AIM OF THE TASK:
In the records that follow, locate every line with "will" and extract it.

Collected data entries
= = = =

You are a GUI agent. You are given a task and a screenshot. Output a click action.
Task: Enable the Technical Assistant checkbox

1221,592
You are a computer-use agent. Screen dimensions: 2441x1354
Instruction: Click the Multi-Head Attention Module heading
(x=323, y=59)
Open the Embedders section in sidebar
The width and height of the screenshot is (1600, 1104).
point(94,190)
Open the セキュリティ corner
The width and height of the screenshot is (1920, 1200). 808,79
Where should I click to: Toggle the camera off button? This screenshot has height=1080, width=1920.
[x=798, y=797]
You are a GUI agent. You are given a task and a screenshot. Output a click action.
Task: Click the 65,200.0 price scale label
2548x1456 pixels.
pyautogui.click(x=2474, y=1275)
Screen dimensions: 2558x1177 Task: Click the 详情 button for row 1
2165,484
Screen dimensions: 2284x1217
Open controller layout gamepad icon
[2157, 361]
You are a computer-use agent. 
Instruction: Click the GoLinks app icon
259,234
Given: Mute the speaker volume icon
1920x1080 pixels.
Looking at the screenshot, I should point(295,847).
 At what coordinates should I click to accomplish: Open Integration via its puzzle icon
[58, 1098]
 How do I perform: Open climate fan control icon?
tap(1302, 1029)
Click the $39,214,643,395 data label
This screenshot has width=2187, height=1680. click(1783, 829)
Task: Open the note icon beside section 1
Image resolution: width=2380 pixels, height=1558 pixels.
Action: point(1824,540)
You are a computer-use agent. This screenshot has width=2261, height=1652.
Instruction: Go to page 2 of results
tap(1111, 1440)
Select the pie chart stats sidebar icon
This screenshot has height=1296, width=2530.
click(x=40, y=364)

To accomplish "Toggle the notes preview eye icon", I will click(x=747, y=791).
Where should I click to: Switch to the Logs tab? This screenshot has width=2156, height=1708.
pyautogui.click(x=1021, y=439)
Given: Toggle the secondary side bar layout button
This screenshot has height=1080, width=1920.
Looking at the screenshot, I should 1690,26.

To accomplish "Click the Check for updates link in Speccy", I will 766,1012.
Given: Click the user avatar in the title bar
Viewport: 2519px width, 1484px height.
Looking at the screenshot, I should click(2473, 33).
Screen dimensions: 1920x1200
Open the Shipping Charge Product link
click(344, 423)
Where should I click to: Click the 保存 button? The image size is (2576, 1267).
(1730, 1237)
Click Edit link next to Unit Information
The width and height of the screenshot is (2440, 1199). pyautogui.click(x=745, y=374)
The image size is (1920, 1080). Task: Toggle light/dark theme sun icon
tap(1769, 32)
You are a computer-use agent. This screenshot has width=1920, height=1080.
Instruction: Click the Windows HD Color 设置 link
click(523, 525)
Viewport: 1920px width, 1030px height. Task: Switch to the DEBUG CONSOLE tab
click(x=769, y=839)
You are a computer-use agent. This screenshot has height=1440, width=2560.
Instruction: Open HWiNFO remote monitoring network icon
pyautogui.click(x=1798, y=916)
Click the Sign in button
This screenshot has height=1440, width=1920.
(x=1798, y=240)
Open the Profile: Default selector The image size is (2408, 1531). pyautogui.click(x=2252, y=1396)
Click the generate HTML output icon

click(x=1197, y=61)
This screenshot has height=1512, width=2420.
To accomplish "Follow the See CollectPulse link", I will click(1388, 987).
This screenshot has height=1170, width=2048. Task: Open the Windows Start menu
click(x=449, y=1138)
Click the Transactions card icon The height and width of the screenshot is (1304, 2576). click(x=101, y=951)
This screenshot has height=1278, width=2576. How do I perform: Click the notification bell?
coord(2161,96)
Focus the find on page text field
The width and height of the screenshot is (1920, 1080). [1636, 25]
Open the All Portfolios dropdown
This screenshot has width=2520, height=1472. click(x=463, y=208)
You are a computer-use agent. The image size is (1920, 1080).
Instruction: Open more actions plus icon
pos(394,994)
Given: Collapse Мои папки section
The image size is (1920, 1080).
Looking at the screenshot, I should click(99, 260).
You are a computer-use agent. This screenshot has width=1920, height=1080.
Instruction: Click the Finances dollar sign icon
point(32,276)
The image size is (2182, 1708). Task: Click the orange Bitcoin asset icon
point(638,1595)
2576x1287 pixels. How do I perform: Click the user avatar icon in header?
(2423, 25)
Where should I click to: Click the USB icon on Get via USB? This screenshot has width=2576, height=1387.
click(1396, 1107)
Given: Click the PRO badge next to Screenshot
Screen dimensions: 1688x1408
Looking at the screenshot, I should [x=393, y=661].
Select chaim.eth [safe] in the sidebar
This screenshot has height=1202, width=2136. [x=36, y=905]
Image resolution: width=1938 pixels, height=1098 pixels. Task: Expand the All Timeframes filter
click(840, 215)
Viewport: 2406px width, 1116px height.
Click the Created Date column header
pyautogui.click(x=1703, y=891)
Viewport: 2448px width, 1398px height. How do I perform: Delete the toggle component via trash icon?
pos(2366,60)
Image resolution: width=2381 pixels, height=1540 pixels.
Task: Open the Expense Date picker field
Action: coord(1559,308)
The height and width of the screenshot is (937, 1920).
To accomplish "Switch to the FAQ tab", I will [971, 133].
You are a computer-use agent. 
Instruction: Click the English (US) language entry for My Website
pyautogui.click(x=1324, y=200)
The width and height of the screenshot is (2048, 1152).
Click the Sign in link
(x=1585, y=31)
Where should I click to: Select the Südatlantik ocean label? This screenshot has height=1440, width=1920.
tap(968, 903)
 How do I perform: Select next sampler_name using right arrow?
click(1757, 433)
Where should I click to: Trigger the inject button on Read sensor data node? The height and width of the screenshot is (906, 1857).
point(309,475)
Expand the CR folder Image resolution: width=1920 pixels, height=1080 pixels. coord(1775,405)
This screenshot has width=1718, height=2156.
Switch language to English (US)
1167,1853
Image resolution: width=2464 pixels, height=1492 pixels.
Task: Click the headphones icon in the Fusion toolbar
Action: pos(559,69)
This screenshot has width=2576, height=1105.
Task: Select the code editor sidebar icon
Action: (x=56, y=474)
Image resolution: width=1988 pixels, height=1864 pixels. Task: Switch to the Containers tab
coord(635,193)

= = = =

PROBLEM SOLUTION:
To accomplish "Toggle the notes preview eye icon", I will click(x=747, y=791).
To accomplish "Click the Check for updates link in Speccy", I will 766,1012.
To accomplish "Follow the See CollectPulse link", I will click(1388, 987).
To accomplish "Switch to the FAQ tab", I will [971, 133].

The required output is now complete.